### [Task directions]
Change "rhymes" to "songs" in the passage about storytelling with a young child. Write out that passage from the words "Since my child" through "moment for us!".

### [Source text]
((

Since my child was born, I have been singing rhymes to him, which not only keeps him amused but also immensely helps him to develop vocabulary. As he turned two a few months back, we introduced him to a new art of 'Storytelling.' We now also narrate stories of cap-seller and the monkeys, the tortoise and the hare, the crow and peacock etc. And one day, to our surprise, he started narrating the story to us. He started saying, "Once upon a time, there was a..." This was a WOW moment for us!

This weekend, I got an opportunity to facilitate Storytelling section in one of the sessions by my coach friend, Lata. With the focus on inculcating positive values in kids, I decided to take up 'Who is the happiest - crow or peacock?'. As visualisations make stories more efficient, I created images of all four characters so that kids can relate to the characters in real time. Here is the story:

Once upon a time, there was a crow who lived in a forest and was quiet satisfied with what he had in his life, until he saw a swan. He said to swan, "You are so white and beautiful and I am so black! You must be the happiest bird in this world." Swan replied, "I thought so until I saw a parrot, which has two bright colors."

The crow then went to parrot and said, "You must be the most happiest bird on this planet, because you are so beautiful and people love to watch you but I am so ugly!" The parrot said, "I thought so until I saw a peacock. I have only two colors but peacock has multiple colors."

))

### [Data provided]
((

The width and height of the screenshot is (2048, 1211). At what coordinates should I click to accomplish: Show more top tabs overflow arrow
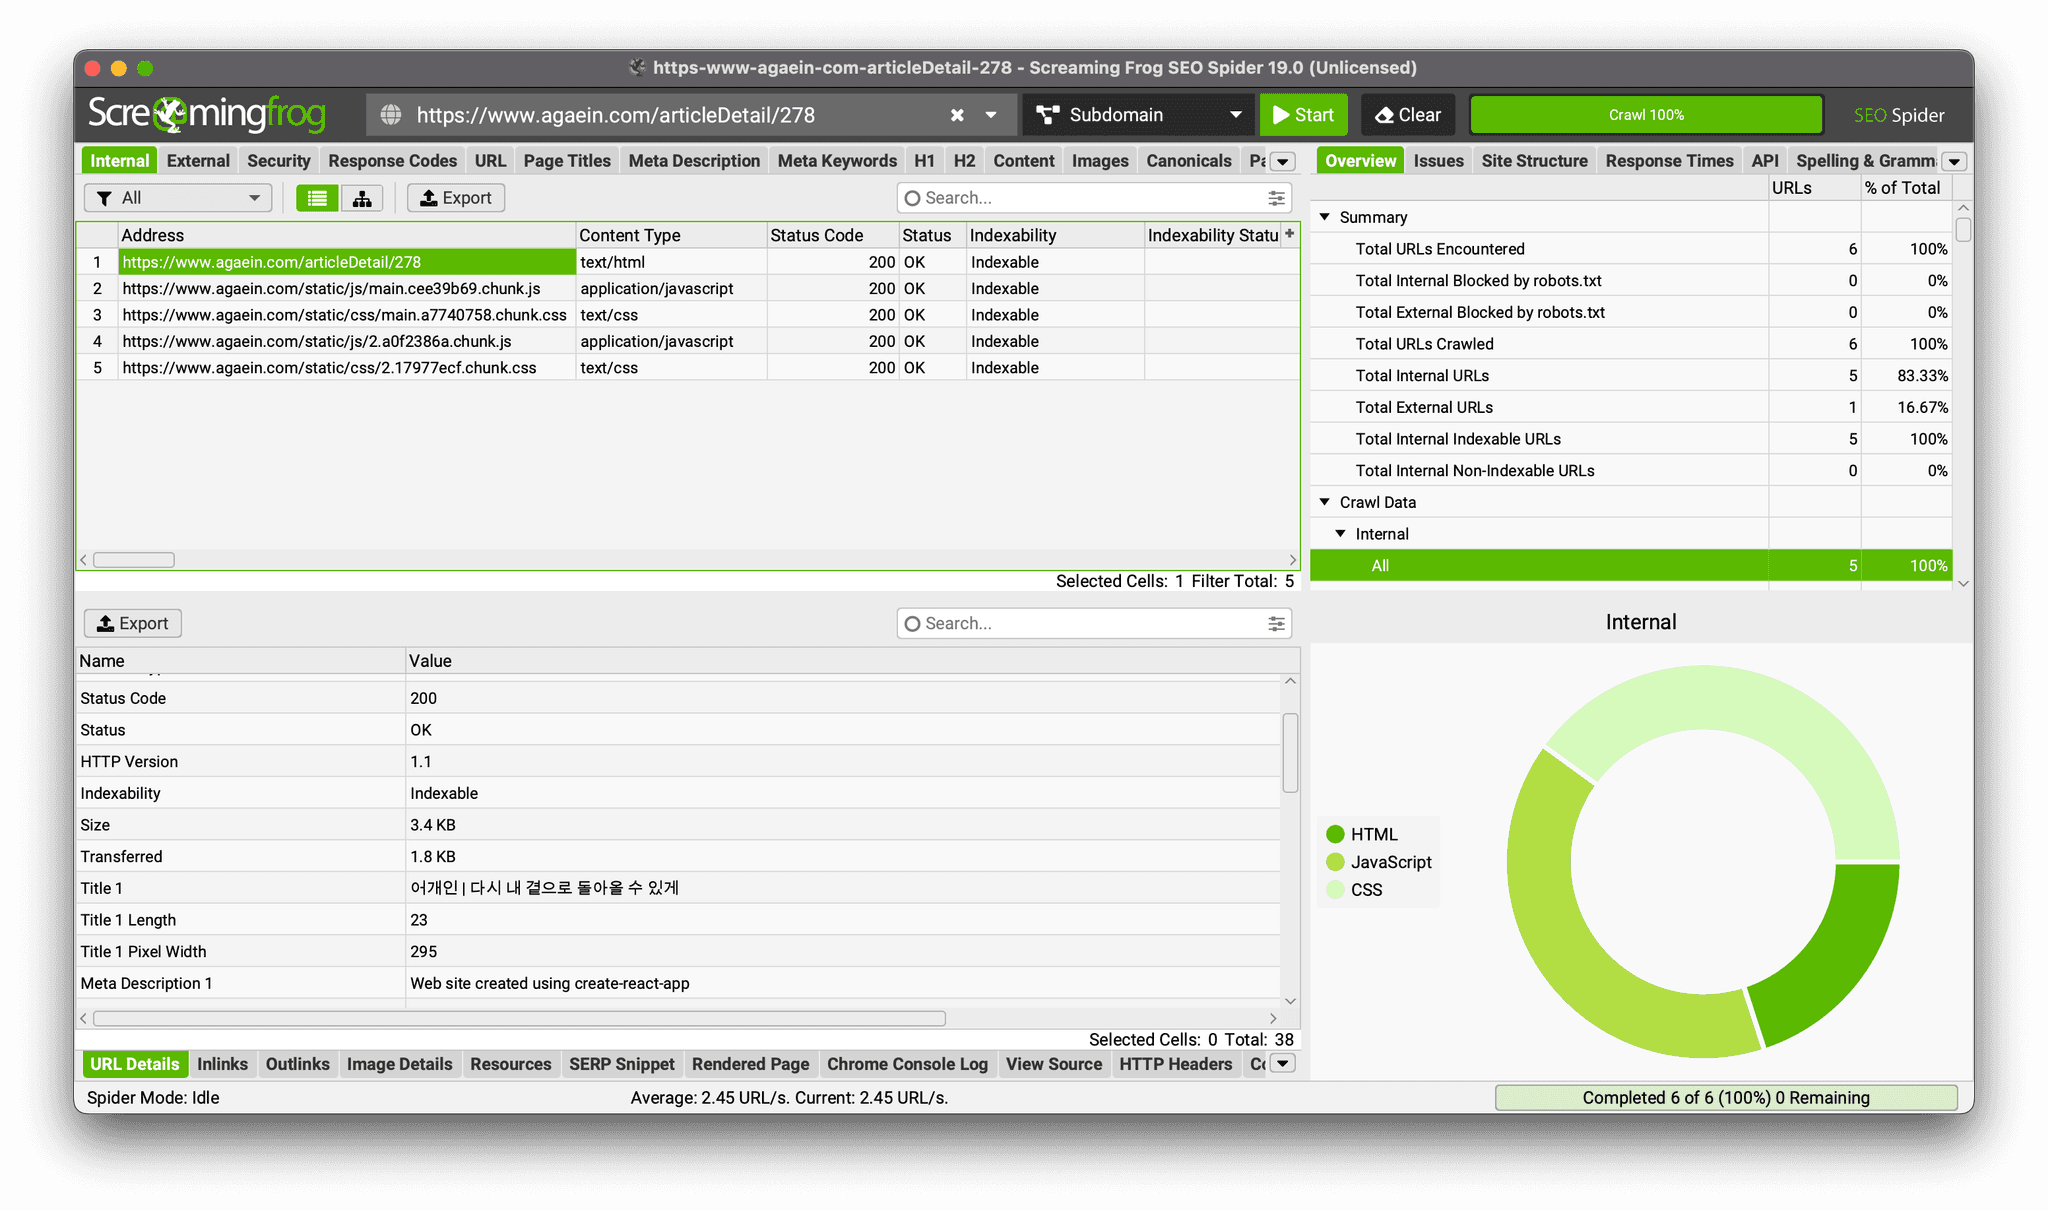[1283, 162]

))

### [Written solution]
Since my child was born, I have been singing songs to him, which not only keeps him amused but also immensely helps him to develop vocabulary. As he turned two a few months back, we introduced him to a new art of 'Storytelling.' We now also narrate stories of cap-seller and the monkeys, the tortoise and the hare, the crow and peacock etc. And one day, to our surprise, he started narrating the story to us. He started saying, "Once upon a time, there was a..." This was a WOW moment for us!